Dieses Mal sagte die Erklärung gar nichts aus. Es zeigte im
Fernsehen nur, dass sie da waren – alle leitenden Generäle minus
Mubarak und seinen Handlanger Omar Suleiman.
Jetzt haben sie die Macht übernommen. Ruhig, ohne Blutvergießen. Das
2. Mal innerhalb von 60 Jahren.
ES
LOHNT sich, sich an das erste Mal zu erinnern. Nach einer Periode
voller Unruhen gegen die britischen Besatzer führte eine Gruppe
junger Offiziere, (Veteranen des 1948er Israel-Arabischen Krieges),
die sich hinter einem älteren General verbargen, einen Staatsstreich
aus. Der verachtete Herrscher, König Faruk, wurde vertrieben. Er
verließ mit seiner Jacht Alexandria. Nicht ein Tropfen Blut wurde
vergossen.
Die
Menschen jubelten. Sie liebten die Armee und den Staatsstreich. Aber
es war eine Revolution von oben. Keine Menschenmengen befanden sich
auf dem Tahrir-Platz.
Die
Armee versuchte zuerst, durch zivile Politiker zu regieren. Sie
verloren bald die Geduld mit ihnen. Ein charismatischer junger
Oberstleutnant, Gamal Abd-al-Nasser, tauchte als Führer auf, führte
umfassende Reformen ein, stellte die Ehre Ägyptens und der ganzen
arabischen Welt wieder her – und gründete die Diktatur, die gestern
ihr Leben aushauchte.
Wird die Armee diesem Beispiel folgen oder wird sie das tun, was
die türkische Armee mehrfach getan hat: die Macht ergreifen und
diese in eine gewählte zivile Regierung übergeben ?
Vieles hängt von Obama ab.
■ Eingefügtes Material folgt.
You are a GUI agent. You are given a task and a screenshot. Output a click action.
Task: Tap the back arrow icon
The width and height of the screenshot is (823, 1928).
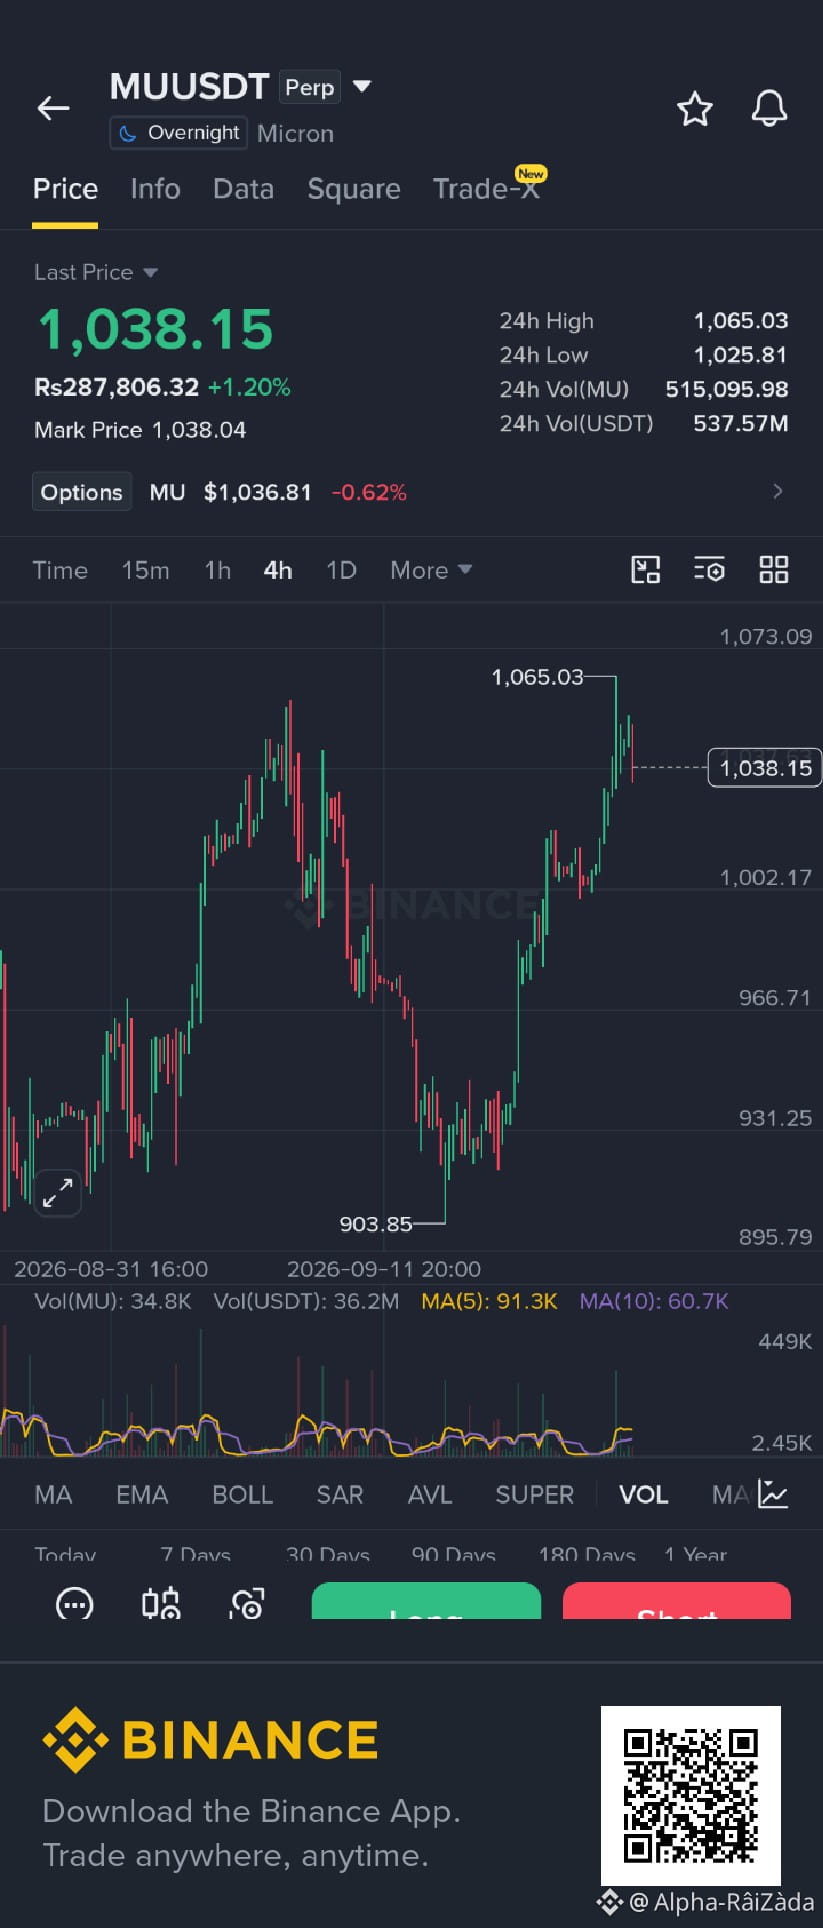[53, 108]
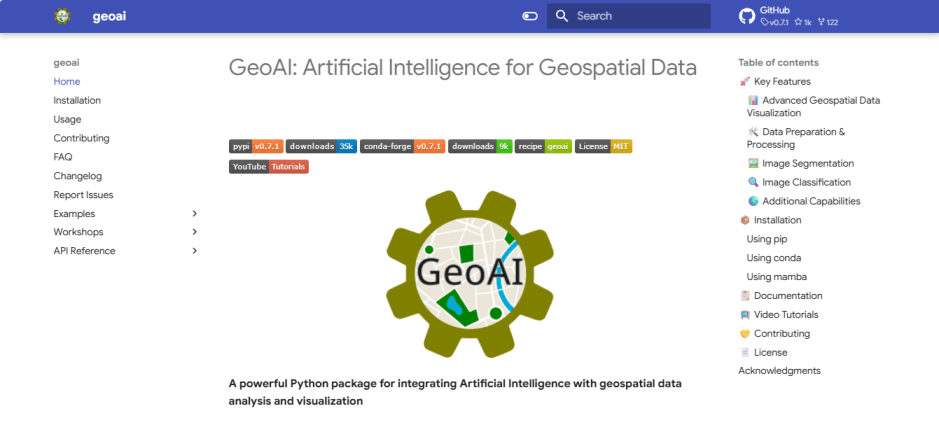The width and height of the screenshot is (939, 425).
Task: Click the package icon next to Installation
Action: click(745, 220)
Wird er den Schritt zur Demokratie
unterstützen, wie es seiner Neigung zweifellos entspricht, oder
wird er auf die „Experten“ – einschließlich der Israelis - hören,
die ihn drängen, sich auf eine Militärdiktatur zu verlassen, wie es
amerikanische Präsidenten bis jetzt getan haben.
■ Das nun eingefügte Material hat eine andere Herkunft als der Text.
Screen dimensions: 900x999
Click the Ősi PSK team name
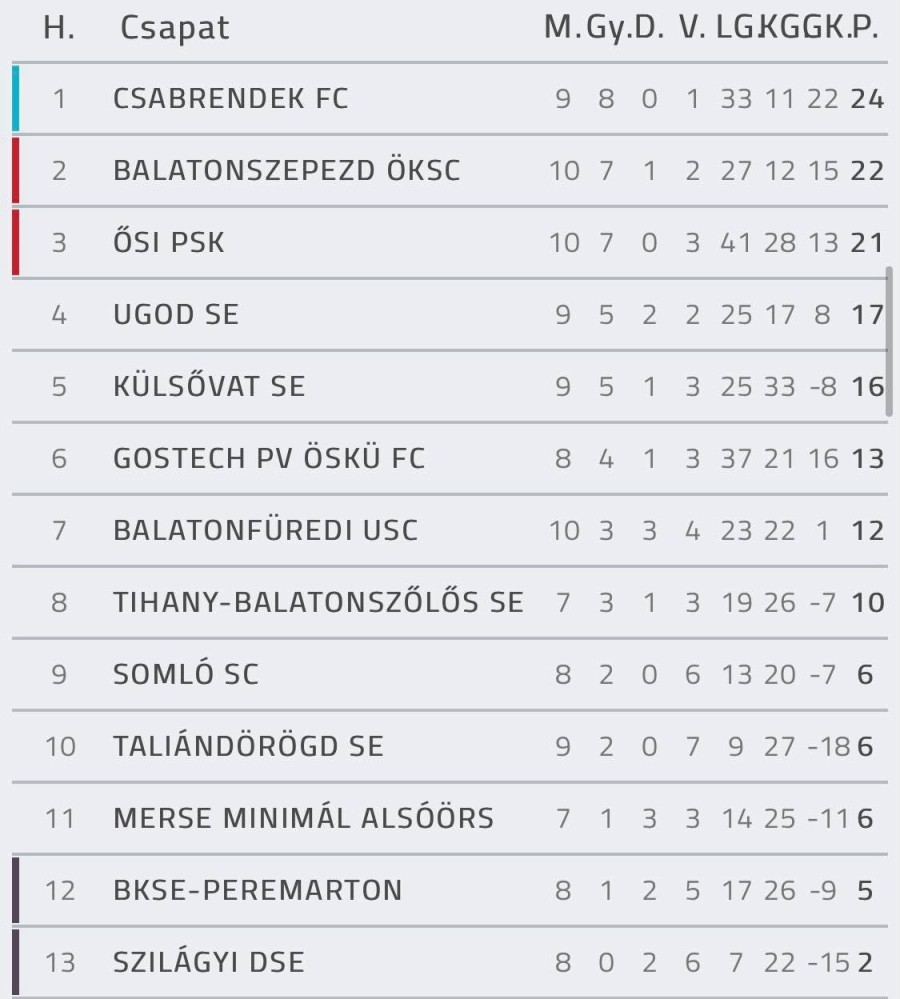(169, 243)
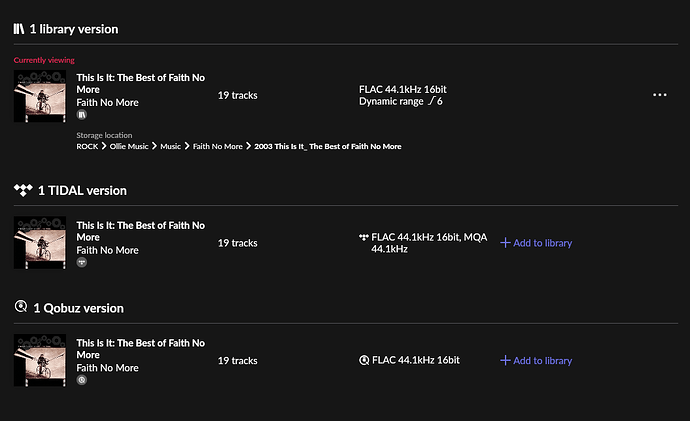Viewport: 690px width, 421px height.
Task: Click the library icon in section heading
Action: pyautogui.click(x=18, y=29)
Aber die Chance der USA und Barack Obamas persönlich, die Welt vor
19 Tagen in einem historischen Augenblick durch eine großartige
Führung zu leiten, ist versäumt worden. Die schönen Worte
verpufften.
Für
Israel ist es eine andere Lektion. Als die „freien Offiziere“ 1952
ihre Revolution in Ägypten durchführten, erhob sich in ganz Israel
nur eine einzige Stimme (und zwar die von Haolam Hazeh, des
Nachrichtenmagazins, das ich damals herausgab), die die israelische
Regierung dazu aufrief, sie zu unterstützen. Die Regierung tat das
Gegenteil, und eine historische Chance, Solidarität mit dem
ägyptischen Volk zu zeigen, war vertan.
Jetzt fürchte ich, dass dieser Fehler wiederholt wird. Der Tsunami
wird in Israel als eine erschreckende Naturkatastrophe gesehen,
nicht als eine wunderbare große Gelegenheit.